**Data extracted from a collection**
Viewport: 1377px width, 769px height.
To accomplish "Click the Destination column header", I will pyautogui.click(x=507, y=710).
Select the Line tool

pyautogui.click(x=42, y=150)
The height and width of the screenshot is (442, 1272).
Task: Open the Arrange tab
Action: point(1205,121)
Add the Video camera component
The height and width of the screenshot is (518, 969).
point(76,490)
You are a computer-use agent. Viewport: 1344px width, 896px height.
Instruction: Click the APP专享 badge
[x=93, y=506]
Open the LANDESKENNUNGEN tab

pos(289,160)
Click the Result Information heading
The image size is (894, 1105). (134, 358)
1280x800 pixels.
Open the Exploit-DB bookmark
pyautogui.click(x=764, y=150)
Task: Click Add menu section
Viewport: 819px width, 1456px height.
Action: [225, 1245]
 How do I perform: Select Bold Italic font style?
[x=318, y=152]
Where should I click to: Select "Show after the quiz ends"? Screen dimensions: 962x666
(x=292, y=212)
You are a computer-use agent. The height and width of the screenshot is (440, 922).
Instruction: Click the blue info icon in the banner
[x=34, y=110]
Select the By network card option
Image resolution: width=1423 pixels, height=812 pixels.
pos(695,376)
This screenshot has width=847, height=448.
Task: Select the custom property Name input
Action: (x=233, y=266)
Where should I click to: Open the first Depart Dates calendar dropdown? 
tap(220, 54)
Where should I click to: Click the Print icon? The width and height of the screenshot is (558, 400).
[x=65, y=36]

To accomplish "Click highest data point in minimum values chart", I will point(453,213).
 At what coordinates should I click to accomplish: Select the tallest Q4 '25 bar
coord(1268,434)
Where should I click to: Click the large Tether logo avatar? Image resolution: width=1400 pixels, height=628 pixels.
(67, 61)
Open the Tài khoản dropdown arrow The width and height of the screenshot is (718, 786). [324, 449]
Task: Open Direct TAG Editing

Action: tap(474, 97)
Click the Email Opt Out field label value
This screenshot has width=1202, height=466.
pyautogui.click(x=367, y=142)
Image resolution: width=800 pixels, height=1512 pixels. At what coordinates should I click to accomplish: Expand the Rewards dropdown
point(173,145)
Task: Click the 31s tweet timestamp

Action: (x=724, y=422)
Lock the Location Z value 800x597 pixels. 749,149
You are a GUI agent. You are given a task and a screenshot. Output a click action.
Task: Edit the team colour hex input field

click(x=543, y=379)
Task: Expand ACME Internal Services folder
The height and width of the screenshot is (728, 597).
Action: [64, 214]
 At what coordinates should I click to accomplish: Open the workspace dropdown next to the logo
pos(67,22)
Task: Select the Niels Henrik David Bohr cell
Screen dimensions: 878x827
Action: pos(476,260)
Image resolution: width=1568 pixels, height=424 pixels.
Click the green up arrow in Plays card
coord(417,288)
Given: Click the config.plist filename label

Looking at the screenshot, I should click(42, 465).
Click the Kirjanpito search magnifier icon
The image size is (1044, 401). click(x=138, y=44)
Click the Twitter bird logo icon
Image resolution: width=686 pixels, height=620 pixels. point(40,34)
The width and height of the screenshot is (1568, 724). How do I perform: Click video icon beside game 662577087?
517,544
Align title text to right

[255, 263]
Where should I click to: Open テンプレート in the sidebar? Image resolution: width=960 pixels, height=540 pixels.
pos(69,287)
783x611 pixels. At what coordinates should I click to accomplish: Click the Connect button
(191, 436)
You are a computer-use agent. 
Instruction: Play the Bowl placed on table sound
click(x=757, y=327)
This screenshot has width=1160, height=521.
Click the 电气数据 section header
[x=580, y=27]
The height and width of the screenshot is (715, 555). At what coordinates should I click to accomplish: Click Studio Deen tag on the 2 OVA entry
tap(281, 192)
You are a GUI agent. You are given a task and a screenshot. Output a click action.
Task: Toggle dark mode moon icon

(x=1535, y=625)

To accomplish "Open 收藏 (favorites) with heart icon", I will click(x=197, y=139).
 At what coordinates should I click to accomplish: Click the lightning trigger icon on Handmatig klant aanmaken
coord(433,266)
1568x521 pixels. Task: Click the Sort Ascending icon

**Exercise description**
Copy all the entries exactly.

**Result for this exercise**
Viewport: 1377px width, 769px height.
To accomplish "Click the Destination column header", I will pyautogui.click(x=507, y=710).
Select the Line tool

pyautogui.click(x=42, y=150)
The height and width of the screenshot is (442, 1272).
Task: Open the Arrange tab
Action: point(1205,121)
Add the Video camera component
The height and width of the screenshot is (518, 969).
point(76,490)
You are a computer-use agent. Viewport: 1344px width, 896px height.
Instruction: Click the APP专享 badge
[x=93, y=506]
Open the LANDESKENNUNGEN tab

pos(289,160)
Click the Result Information heading
The image size is (894, 1105). (134, 358)
1280x800 pixels.
Open the Exploit-DB bookmark
pyautogui.click(x=764, y=150)
Task: Click Add menu section
Viewport: 819px width, 1456px height.
Action: [225, 1245]
 How do I perform: Select Bold Italic font style?
[x=318, y=152]
Where should I click to: Select "Show after the quiz ends"? Screen dimensions: 962x666
(x=292, y=212)
You are a computer-use agent. The height and width of the screenshot is (440, 922).
Instruction: Click the blue info icon in the banner
[x=34, y=110]
Select the By network card option
Image resolution: width=1423 pixels, height=812 pixels.
pos(695,376)
This screenshot has width=847, height=448.
Task: Select the custom property Name input
Action: (x=233, y=266)
Where should I click to: Open the first Depart Dates calendar dropdown? 
tap(220, 54)
Where should I click to: Click the Print icon? The width and height of the screenshot is (558, 400).
[x=65, y=36]

To accomplish "Click highest data point in minimum values chart", I will point(453,213).
 At what coordinates should I click to accomplish: Select the tallest Q4 '25 bar
coord(1268,434)
Where should I click to: Click the large Tether logo avatar? Image resolution: width=1400 pixels, height=628 pixels.
(67, 61)
Open the Tài khoản dropdown arrow The width and height of the screenshot is (718, 786). [324, 449]
Task: Open Direct TAG Editing

Action: tap(474, 97)
Click the Email Opt Out field label value
This screenshot has width=1202, height=466.
pyautogui.click(x=367, y=142)
Image resolution: width=800 pixels, height=1512 pixels. At what coordinates should I click to accomplish: Expand the Rewards dropdown
point(173,145)
Task: Click the 31s tweet timestamp

Action: (x=724, y=422)
Lock the Location Z value 800x597 pixels. 749,149
You are a GUI agent. You are given a task and a screenshot. Output a click action.
Task: Edit the team colour hex input field

click(x=543, y=379)
Task: Expand ACME Internal Services folder
The height and width of the screenshot is (728, 597).
Action: [64, 214]
 At what coordinates should I click to accomplish: Open the workspace dropdown next to the logo
pos(67,22)
Task: Select the Niels Henrik David Bohr cell
Screen dimensions: 878x827
Action: pos(476,260)
Image resolution: width=1568 pixels, height=424 pixels.
Click the green up arrow in Plays card
coord(417,288)
Given: Click the config.plist filename label

Looking at the screenshot, I should click(42, 465).
Click the Kirjanpito search magnifier icon
The image size is (1044, 401). click(x=138, y=44)
Click the Twitter bird logo icon
Image resolution: width=686 pixels, height=620 pixels. point(40,34)
The width and height of the screenshot is (1568, 724). How do I perform: Click video icon beside game 662577087?
517,544
Align title text to right

[255, 263]
Where should I click to: Open テンプレート in the sidebar? Image resolution: width=960 pixels, height=540 pixels.
pos(69,287)
783x611 pixels. At what coordinates should I click to accomplish: Click the Connect button
(191, 436)
You are a computer-use agent. 
Instruction: Play the Bowl placed on table sound
click(x=757, y=327)
This screenshot has width=1160, height=521.
Click the 电气数据 section header
[x=580, y=27]
The height and width of the screenshot is (715, 555). At what coordinates should I click to accomplish: Click Studio Deen tag on the 2 OVA entry
tap(281, 192)
You are a GUI agent. You are given a task and a screenshot. Output a click action.
Task: Toggle dark mode moon icon

(x=1535, y=625)

To accomplish "Open 收藏 (favorites) with heart icon", I will click(x=197, y=139).
 At what coordinates should I click to accomplish: Click the lightning trigger icon on Handmatig klant aanmaken
coord(433,266)
1568x521 pixels. Task: Click the Sort Ascending icon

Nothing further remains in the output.